Unlike the first, this second vision is not a fantasy.
AI can already create systems that truly assist workers and citizens. But this potential will remain underutilized if it is built on an architecture designed to mimic and surpass humans rather than support them. Instead of creating tools that enhance decision-making, many companies seem focused on developing models that produce entirely hollow pastiches—or other lifeless, superficial imitations. To preserve what makes us human—and leave creation where it belongs—AI must be freed from the shackles of mere imitation. It must provide clear and interpretable guidance to human decision-makers to help them make better-informed choices.
Current AI can already build systems that truly help workers and citizens.
So far, the path followed by the high-tech industry reflects deliberate decisions rooted in both economic and ideological motives.
From an ideological standpoint, the industry is driven by dreams of artificial general intelligence and superintelligence—and of reshaping society itself through new hegemonic technologies.
From an economic standpoint, Big Tech has thrived on models that generate massive profits by automating tasks, reducing labor costs, and monopolizing digital advertising—with little interest in empowering workers or strengthening democracies. New business models, more beneficial to society, could replace this paradigm if startups were given a real chance.
Unfortunately, current market conditions enable the dominance of established firms, as they hold all the cash—to buy out or bury competitors—all the data, massive customer bases, and the complicity of lawmakers who seem to have abandoned competition policy.
If the world was under the illusion that the power of large tech companies would be restrained by U.S. government regulation, the images of techno-Caesarian oligarchs at Donald Trump’s inauguration have shattered that belief.
Protected and supported by the new U.S. administration, Big Tech companies have a clear direction in their relentless AI pursuit: they plan to use the technology as a tool to establish their dominance and reshape global markets to serve their own interests.
AI must go beyond imitation.
It must provide clear and interpretable guidance to human decision-makers, to help them make more informed decisions.
But this is not about surrender. History is not yet written.
At a time when relations between the United States and the European Union are increasingly tense, the Paris Summit offers Europeans the opportunity to regain control of their future—starting with AI.

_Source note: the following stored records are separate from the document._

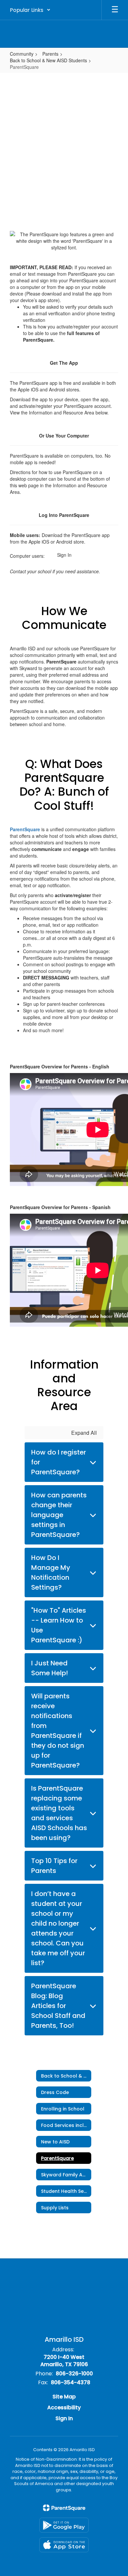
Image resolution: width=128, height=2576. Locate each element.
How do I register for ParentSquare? (58, 1462)
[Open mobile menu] (115, 10)
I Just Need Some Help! (49, 1668)
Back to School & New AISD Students (48, 60)
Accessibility (64, 2407)
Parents (50, 53)
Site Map (64, 2396)
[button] (30, 10)
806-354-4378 (70, 2382)
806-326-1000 (74, 2373)
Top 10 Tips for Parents (54, 1865)
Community (21, 53)
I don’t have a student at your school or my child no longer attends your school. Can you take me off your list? (58, 1928)
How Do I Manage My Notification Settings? (50, 1572)
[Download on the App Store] (64, 2544)
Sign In (64, 555)
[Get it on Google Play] (64, 2525)
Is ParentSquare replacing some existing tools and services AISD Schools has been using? (59, 1813)
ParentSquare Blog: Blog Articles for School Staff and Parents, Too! (58, 2005)
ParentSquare (25, 829)
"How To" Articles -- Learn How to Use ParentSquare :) (58, 1625)
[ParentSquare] (64, 2508)
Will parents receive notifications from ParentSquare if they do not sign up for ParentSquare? (57, 1730)
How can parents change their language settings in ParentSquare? (59, 1514)
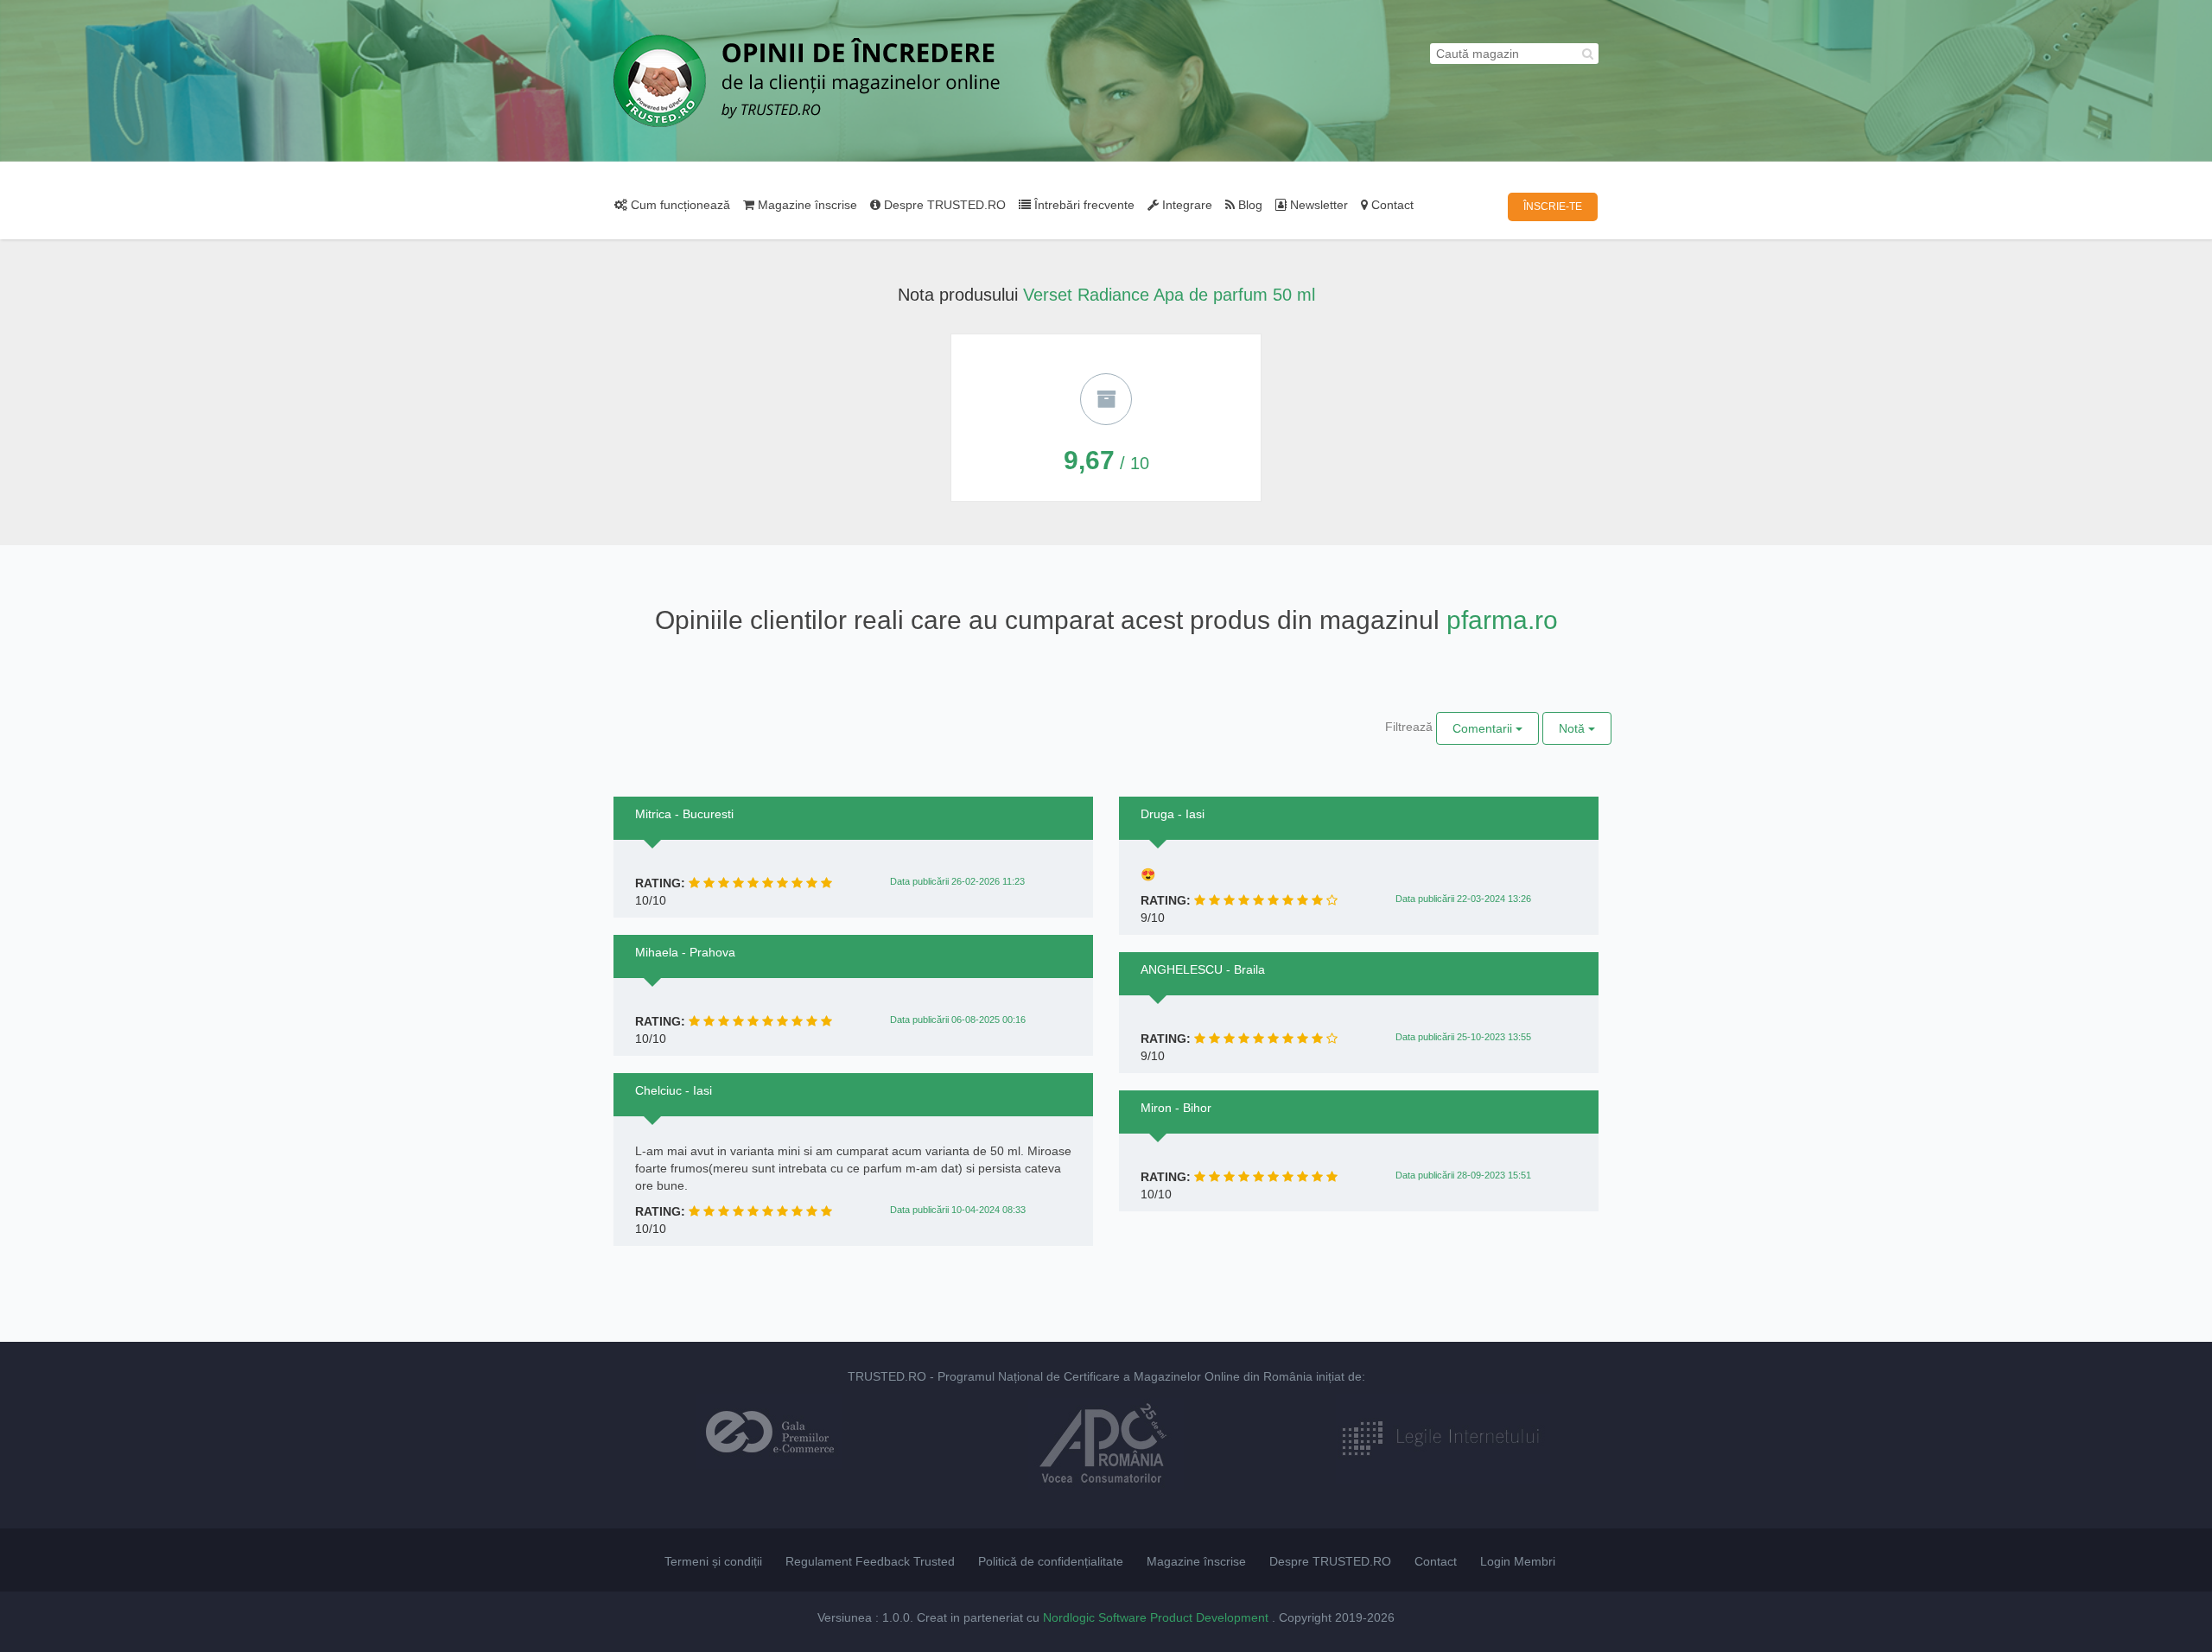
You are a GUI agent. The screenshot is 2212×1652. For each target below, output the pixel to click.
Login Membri (1517, 1561)
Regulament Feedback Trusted (870, 1561)
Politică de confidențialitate (1050, 1561)
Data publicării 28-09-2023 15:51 (1463, 1175)
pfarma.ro (1502, 620)
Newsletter (1317, 205)
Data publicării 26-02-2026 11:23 (957, 881)
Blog (1248, 205)
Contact (1391, 205)
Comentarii (1484, 728)
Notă (1573, 728)
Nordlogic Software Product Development (1157, 1617)
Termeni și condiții (713, 1561)
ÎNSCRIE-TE (1552, 206)
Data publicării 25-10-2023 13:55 (1463, 1037)
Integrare (1185, 205)
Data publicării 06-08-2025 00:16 (958, 1019)
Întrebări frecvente (1083, 205)
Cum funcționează (678, 205)
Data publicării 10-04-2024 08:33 (958, 1209)
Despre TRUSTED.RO (943, 205)
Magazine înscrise (805, 205)
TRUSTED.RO (887, 1376)
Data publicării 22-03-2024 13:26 (1463, 898)
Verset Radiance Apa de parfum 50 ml (1169, 294)
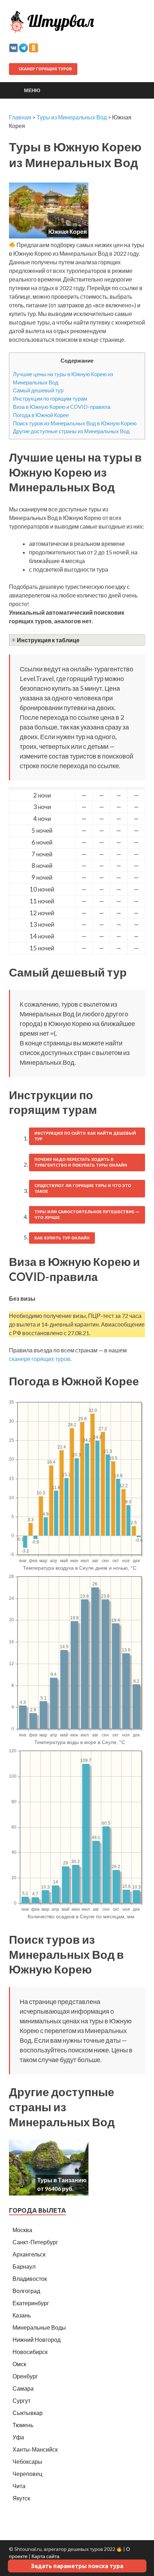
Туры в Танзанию (62, 2179)
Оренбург (25, 2376)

Europe cannot become a passive consumer of these systems, designed without regard for economic sovereignty, innovative capacity, or democratic values. The recent emergence of DeepSeek’s LLM shows that innovation can still triumph over scale—if we create the conditions for it.
By directly challenging the power and influence of tech giants—for example, through the systematic and strategic application of antitrust legislation—and by embracing a vision of AI that centers on what makes us human, European governments can still create an alternative: a truly competitive environment.
Only then can technology continue to contribute to the prosperity of workers and citizens, instead of becoming a tool of domination that allows a tiny elite to overpower the rest of humanity.
- Daron Acemoğlu, “The Simple Macroeconomics of AI”, MIT, April 5, 2024.
- Daron Acemoğlu, David Autor, Simon Johnson, “Can we Have Pro-Worker AI? Choosing a path of machines in service of minds”, Policy Memo, Shaping the Future of Work, MIT, September 2023.
- Katharine Miller, “Privacy in an AI Era: Comment protégeons-nous nos informations personnelles?”, Stanford University, March 18, 2024.
- Richie Koch, “Big Tech has already made enough money in 2024 to pay all its 2023 fines”, Proton, January 8, 2024.
- Camilla Hodgson, “Tech companies axe 34,000 jobs since start of year in pivot to AI”, The Financial Times, February 11, 2024.